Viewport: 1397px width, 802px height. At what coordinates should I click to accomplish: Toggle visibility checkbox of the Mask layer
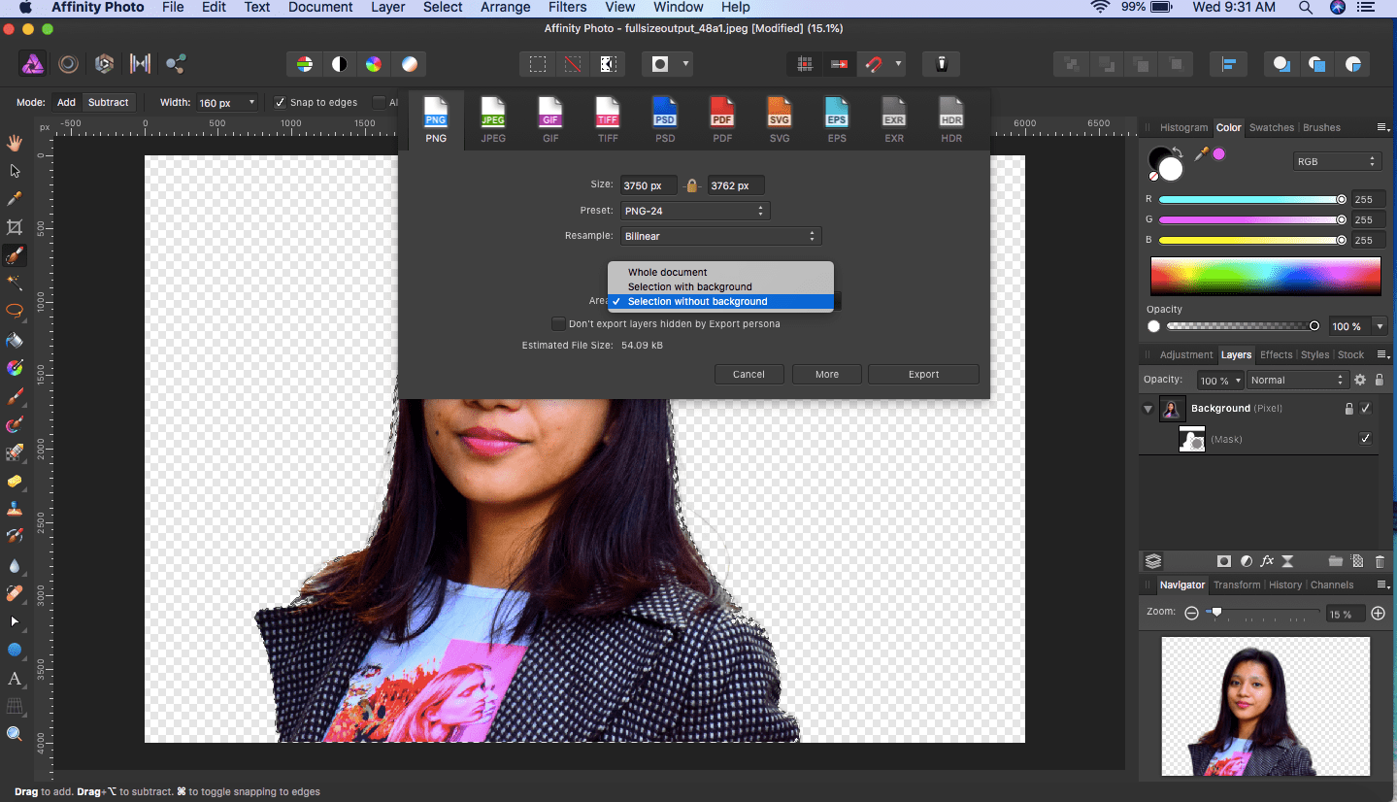click(1365, 439)
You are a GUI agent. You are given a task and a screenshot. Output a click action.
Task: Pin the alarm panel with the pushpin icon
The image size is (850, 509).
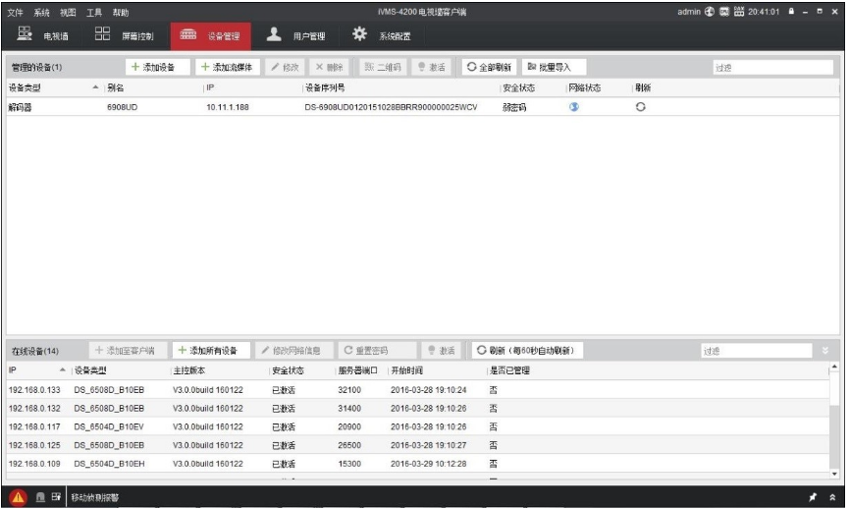813,498
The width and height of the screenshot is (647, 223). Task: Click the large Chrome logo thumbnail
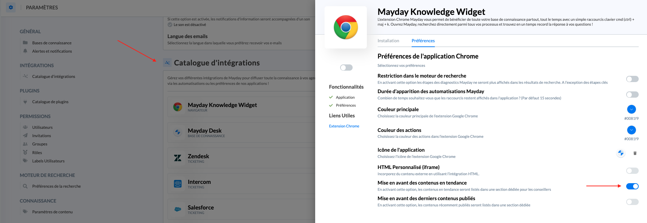pyautogui.click(x=345, y=27)
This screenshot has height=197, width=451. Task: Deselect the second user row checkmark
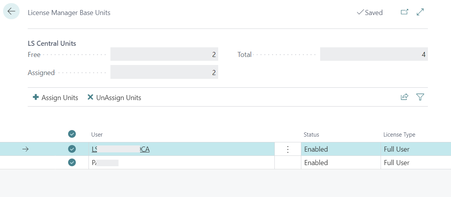click(x=72, y=162)
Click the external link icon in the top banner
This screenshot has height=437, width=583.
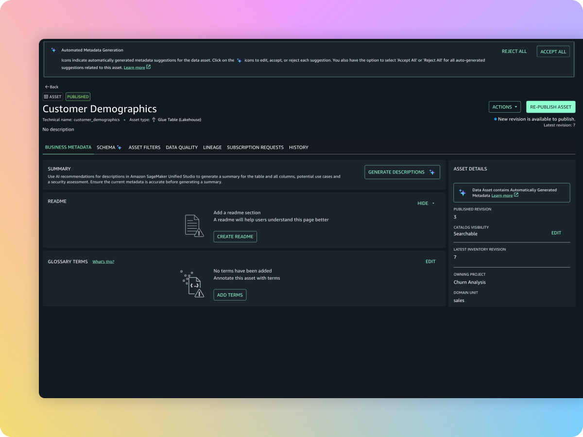[x=149, y=67]
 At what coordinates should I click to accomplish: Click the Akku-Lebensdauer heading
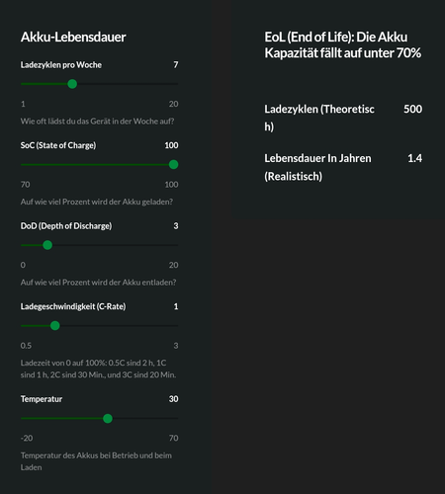tap(73, 38)
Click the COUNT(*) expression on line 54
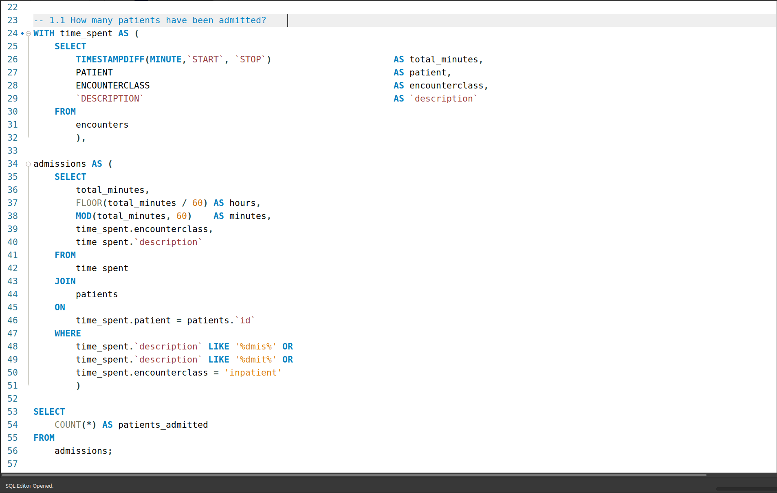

## TASK INSTRUCTIONS
To answer, copy each line from the material above that has the word "icon".

## OUTPUT FOR THIS TASK
Task: Pin the alarm panel with the pushpin icon
Click the external link icon in the top banner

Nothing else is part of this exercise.